Aim
Copy each of the lines below character for character, leaving nothing out and changing nothing.

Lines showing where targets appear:
— begin —

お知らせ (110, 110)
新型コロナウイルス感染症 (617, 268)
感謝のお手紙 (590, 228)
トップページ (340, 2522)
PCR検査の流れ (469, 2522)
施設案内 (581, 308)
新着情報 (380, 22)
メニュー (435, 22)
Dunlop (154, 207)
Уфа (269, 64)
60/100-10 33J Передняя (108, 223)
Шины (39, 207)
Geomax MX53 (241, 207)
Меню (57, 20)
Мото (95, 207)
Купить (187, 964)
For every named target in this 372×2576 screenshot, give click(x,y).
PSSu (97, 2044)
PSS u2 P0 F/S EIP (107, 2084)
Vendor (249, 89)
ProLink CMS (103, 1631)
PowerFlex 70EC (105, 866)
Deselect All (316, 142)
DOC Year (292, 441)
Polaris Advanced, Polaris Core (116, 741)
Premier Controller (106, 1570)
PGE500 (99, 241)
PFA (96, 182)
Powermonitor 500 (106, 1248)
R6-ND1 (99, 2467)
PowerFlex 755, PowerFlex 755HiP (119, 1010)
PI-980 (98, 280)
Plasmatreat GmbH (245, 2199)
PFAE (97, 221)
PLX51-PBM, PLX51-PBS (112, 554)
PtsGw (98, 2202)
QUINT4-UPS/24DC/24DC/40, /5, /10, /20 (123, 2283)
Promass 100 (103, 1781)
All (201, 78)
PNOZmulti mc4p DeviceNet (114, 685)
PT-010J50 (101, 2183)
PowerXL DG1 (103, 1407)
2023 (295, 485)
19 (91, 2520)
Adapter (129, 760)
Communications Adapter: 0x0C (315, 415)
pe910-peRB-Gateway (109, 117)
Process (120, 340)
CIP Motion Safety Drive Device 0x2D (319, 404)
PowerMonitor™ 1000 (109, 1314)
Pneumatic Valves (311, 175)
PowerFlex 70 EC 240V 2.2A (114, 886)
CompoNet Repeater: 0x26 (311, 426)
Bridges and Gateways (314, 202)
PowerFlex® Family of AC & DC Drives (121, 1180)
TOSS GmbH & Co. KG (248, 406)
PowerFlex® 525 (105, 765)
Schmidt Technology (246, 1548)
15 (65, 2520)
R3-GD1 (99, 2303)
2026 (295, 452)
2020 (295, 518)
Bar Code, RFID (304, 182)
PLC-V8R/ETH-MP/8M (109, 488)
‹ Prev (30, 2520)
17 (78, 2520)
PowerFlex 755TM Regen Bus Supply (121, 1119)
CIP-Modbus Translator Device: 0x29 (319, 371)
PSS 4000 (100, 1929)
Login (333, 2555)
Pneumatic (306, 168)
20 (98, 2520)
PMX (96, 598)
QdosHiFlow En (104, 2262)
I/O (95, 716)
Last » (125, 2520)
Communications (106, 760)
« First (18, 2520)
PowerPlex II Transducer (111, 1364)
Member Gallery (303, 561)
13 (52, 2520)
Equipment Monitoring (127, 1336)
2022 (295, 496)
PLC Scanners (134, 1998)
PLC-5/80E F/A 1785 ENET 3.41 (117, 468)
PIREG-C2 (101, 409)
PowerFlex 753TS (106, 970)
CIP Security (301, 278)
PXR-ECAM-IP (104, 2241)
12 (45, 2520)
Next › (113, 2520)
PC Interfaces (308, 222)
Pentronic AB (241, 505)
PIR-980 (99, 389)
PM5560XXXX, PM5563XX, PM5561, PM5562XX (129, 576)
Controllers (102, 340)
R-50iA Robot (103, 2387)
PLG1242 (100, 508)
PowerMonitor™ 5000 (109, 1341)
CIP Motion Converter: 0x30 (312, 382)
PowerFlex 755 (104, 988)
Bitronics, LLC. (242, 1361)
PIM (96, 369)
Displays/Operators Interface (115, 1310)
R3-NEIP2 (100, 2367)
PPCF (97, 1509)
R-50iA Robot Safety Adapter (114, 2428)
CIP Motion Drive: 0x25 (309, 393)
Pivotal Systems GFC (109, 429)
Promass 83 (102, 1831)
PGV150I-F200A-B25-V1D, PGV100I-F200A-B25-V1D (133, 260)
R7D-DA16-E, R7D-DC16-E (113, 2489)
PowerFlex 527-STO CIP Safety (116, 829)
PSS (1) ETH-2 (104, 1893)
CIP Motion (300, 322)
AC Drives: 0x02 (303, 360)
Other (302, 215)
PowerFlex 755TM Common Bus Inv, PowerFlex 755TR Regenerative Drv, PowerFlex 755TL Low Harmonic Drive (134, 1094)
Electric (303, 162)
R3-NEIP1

— end —

Response to this task
お知らせ (110, 110)
新型コロナウイルス感染症 (617, 268)
感謝のお手紙 (590, 228)
トップページ (340, 2522)
PCR検査の流れ (469, 2522)
施設案内 (581, 308)
新着情報 (380, 22)
メニュー (435, 22)
Dunlop (154, 207)
Уфа (269, 64)
60/100-10 33J Передняя (108, 223)
Шины (39, 207)
Geomax MX53 (241, 207)
Меню (57, 20)
Мото (95, 207)
Купить (187, 964)
For every named target in this 372×2576 screenshot, give click(x,y).
PSSu (97, 2044)
PSS u2 P0 F/S EIP (107, 2084)
Vendor (249, 89)
ProLink CMS (103, 1631)
PowerFlex 70EC (105, 866)
Deselect All (316, 142)
DOC Year (292, 441)
Polaris Advanced, Polaris Core (116, 741)
Premier Controller (106, 1570)
PGE500 (99, 241)
PFA (96, 182)
Powermonitor 500 (106, 1248)
R6-ND1 (99, 2467)
PowerFlex 755, PowerFlex 755HiP (119, 1010)
PI-980 (98, 280)
Plasmatreat GmbH (245, 2199)
PFAE (97, 221)
PLX51-PBM, PLX51-PBS (112, 554)
PtsGw (98, 2202)
QUINT4-UPS/24DC/24DC/40, /5, /10, /20 (123, 2283)
Promass 100 (103, 1781)
All (201, 78)
PNOZmulti mc4p DeviceNet (114, 685)
PT-010J50 (101, 2183)
PowerXL DG1 (103, 1407)
2023 (295, 485)
19 (91, 2520)
Adapter (129, 760)
Communications Adapter: 0x0C (315, 415)
pe910-peRB-Gateway (109, 117)
Process (120, 340)
CIP Motion Safety Drive Device 0x2D (319, 404)
PowerMonitor™ 1000 (109, 1314)
Pneumatic Valves (311, 175)
PowerFlex 70 EC 240V 2.2A (114, 886)
CompoNet Repeater: 0x26 (311, 426)
Bridges and Gateways (314, 202)
PowerFlex® Family of AC & DC Drives (121, 1180)
TOSS GmbH & Co. KG (248, 406)
PowerFlex® 525 (105, 765)
Schmidt Technology (246, 1548)
15 (65, 2520)
R3-GD1 (99, 2303)
2026 (295, 452)
2020 (295, 518)
Bar Code, RFID (304, 182)
PLC-V8R/ETH-MP/8M (109, 488)
‹ Prev (30, 2520)
17 (78, 2520)
PowerFlex 755TM Regen Bus Supply (121, 1119)
CIP-Modbus Translator Device: 0x29 (319, 371)
PSS 4000 (100, 1929)
Login (333, 2555)
Pneumatic (306, 168)
20 (98, 2520)
PMX (96, 598)
QdosHiFlow En (104, 2262)
I/O (95, 716)
Last » (125, 2520)
Communications (106, 760)
« First (18, 2520)
PowerPlex II Transducer (111, 1364)
Member Gallery (303, 561)
13 (52, 2520)
Equipment Monitoring (127, 1336)
2022 (295, 496)
PLC Scanners (134, 1998)
PLC-5/80E F/A 1785 ENET 3.41 (117, 468)
PIREG-C2 (101, 409)
PowerFlex 753TS (106, 970)
CIP Security (301, 278)
PXR-ECAM-IP (104, 2241)
12 (45, 2520)
Next › (113, 2520)
PC Interfaces (308, 222)
Pentronic AB (241, 505)
PIR-980 (99, 389)
PM5560XXXX, PM5563XX, PM5561, PM5562XX (129, 576)
Controllers (102, 340)
R-50iA Robot (103, 2387)
PLG1242 (100, 508)
PowerMonitor™ 5000 (109, 1341)
CIP Motion Converter: 0x30 (312, 382)
PowerFlex 755 (104, 988)
Bitronics, LLC. (242, 1361)
PIM (96, 369)
Displays/Operators Interface (115, 1310)
R3-NEIP2 (100, 2367)
PPCF (97, 1509)
R-50iA Robot Safety Adapter (114, 2428)
CIP Motion Drive: 0x25 (309, 393)
Pivotal Systems GFC (109, 429)
Promass 83 (102, 1831)
PGV150I-F200A-B25-V1D, PGV100I-F200A-B25-V1D (133, 260)
R7D-DA16-E, R7D-DC16-E (113, 2489)
PowerFlex 527-STO CIP Safety (116, 829)
PSS (1) ETH-2 (104, 1893)
CIP Motion (300, 322)
AC Drives: 0x02 (303, 360)
Other (302, 215)
PowerFlex 755TM Common Bus Inv, PowerFlex 755TR Regenerative Drv, PowerFlex 755TL Low Harmonic Drive (134, 1094)
Electric (303, 162)
R3-NEIP1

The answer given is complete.